--- Problem requirements ---
Put the entries into a two-column CSV with the columns instruction and response, one row per entry, with each field quoted and line breaks replaced by spaces. Begin at the line that has "Given: Click the '(Click to expand)' text", continue through the end of the entries, and leave the pictures out.
---- Listed entries
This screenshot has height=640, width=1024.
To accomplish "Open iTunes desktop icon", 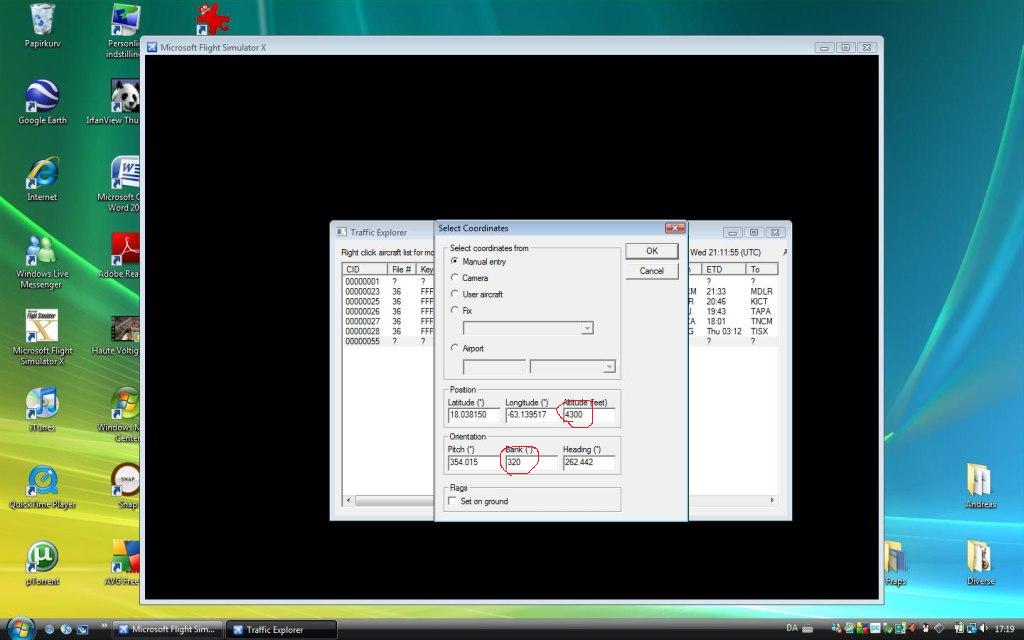I will tap(42, 404).
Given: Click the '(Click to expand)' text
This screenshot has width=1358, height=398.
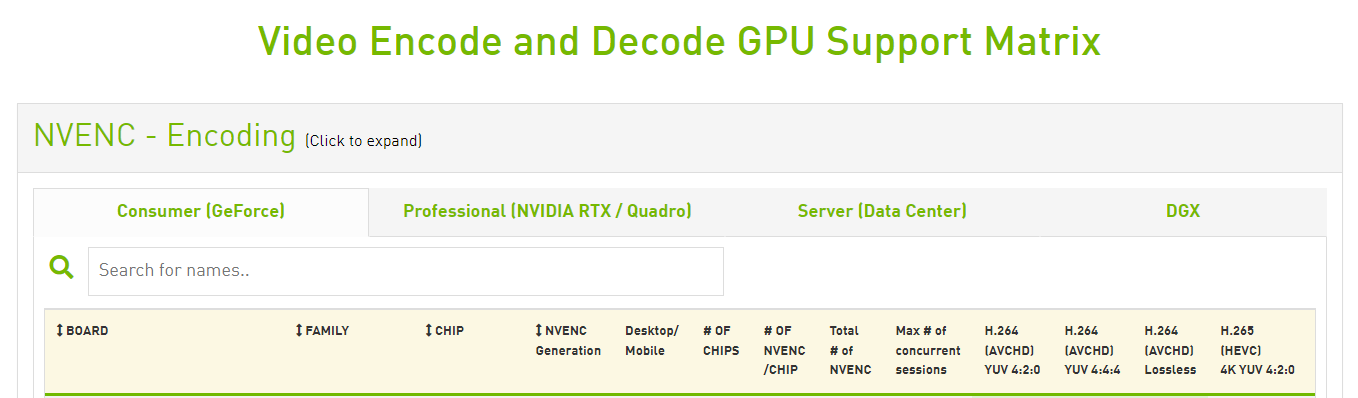Looking at the screenshot, I should (364, 141).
--------
--- Result of this exercise ---
instruction,response
"Given: Click the '(Click to expand)' text This screenshot has width=1358, height=398.","Looking at the screenshot, I should (364, 141)."